====== Records supplied

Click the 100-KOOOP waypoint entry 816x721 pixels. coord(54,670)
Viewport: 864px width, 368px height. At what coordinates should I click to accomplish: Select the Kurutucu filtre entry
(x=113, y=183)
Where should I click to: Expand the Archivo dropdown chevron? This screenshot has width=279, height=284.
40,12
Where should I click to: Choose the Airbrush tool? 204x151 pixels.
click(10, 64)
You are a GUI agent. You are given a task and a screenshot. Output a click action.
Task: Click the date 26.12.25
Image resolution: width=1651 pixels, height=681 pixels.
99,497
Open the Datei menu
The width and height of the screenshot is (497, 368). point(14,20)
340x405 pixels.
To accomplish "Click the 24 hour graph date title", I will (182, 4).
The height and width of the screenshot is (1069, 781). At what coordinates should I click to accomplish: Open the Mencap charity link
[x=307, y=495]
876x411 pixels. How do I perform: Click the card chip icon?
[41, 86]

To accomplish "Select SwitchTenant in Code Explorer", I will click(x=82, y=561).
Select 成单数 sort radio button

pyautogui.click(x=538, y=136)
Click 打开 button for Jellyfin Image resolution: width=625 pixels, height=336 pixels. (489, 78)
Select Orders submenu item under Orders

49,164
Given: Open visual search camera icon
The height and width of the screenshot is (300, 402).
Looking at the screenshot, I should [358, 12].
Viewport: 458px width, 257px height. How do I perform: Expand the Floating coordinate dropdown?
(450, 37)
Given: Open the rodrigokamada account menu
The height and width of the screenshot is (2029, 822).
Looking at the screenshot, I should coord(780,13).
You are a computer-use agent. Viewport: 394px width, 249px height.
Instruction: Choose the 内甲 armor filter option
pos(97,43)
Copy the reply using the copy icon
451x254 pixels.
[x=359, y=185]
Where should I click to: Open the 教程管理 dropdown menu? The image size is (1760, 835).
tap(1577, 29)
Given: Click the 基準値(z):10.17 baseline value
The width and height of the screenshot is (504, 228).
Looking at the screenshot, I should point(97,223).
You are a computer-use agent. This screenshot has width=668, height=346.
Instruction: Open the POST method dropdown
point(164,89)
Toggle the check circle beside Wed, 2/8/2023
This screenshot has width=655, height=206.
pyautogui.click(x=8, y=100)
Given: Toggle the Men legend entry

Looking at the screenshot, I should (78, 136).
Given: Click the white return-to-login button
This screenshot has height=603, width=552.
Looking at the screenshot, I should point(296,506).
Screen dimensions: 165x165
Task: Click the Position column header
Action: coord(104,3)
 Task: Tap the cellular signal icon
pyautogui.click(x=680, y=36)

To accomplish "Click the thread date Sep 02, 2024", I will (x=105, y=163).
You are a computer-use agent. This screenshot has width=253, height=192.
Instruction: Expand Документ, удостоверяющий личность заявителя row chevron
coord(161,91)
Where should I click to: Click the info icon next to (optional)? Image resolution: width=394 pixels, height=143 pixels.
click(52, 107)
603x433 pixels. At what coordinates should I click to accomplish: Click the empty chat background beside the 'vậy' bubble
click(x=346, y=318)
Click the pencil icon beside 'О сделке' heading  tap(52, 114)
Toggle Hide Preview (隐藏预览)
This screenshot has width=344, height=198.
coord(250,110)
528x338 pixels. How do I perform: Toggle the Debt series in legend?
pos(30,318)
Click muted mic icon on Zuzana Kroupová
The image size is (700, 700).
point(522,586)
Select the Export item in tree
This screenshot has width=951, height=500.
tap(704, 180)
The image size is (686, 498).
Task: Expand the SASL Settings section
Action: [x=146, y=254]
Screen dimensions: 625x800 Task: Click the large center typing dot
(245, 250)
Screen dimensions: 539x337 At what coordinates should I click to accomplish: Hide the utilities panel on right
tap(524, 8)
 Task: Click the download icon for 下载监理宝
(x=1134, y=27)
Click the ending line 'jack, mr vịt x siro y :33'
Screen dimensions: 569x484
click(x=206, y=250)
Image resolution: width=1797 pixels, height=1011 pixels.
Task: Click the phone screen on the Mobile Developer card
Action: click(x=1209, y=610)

============

# Action item:
Pull every line that holds the string "computer" out of the records.

# Task output:
You are a computer-use agent. Viewport: 394px width, 249px height.
You are a computer-use agent. This screenshot has width=668, height=346.
You are a computer-use agent. This screenshot has width=253, height=192.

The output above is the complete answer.